Perf: Reduce `StridedMemoryView` construction time
Currently it takes 3.4 - 3.45 us (depending on stream-ordering or not) to create a memory view object:
In [4]: x = cp.empty((23, 4))
In [7]: %timeit s = StridedMemoryView(x, -1)
3.4 μs ± 8.7 ns per loop (mean ± std. dev. of 7 runs, 100,000 loops each)
In [8]: %timeit s = StridedMemoryView(x, 1)
3.45 μs ± 14.6 ns per loop (mean ± std. dev. of 7 runs, 100,000 loops each)

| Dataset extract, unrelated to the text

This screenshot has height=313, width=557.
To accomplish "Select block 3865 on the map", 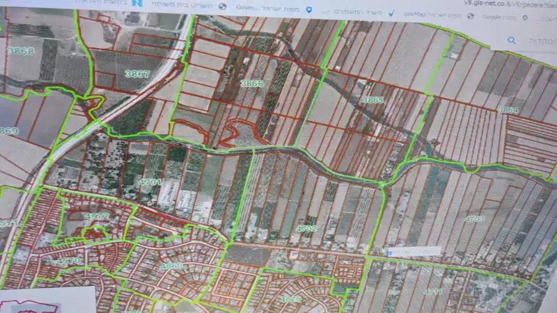I will 372,100.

which could be a bit expensive in a tight loop. We should try to reduce it down to 1 us or O(100) ns if possible.
cc @shwina for vis
Among the 3.4 us run time, a rough capture of major components is
- calling CuPy's
__dlpack_device__()and__dlpack__(): 1.23 us - constructing Python objects like shape, strides, and dtype: ~1 us
So it seems to me we are talking about pre-mature optimization here... We could defer the Python object construction but then 50% of the run time is out of cuda.core's control.
cc @NaderAlAwar for vis
It'd be interesting to see if lazily populating the attributes of StridedMemoryView could help reduce the construction time. A lot of times we don't need the full information, just pointer and shape/strides.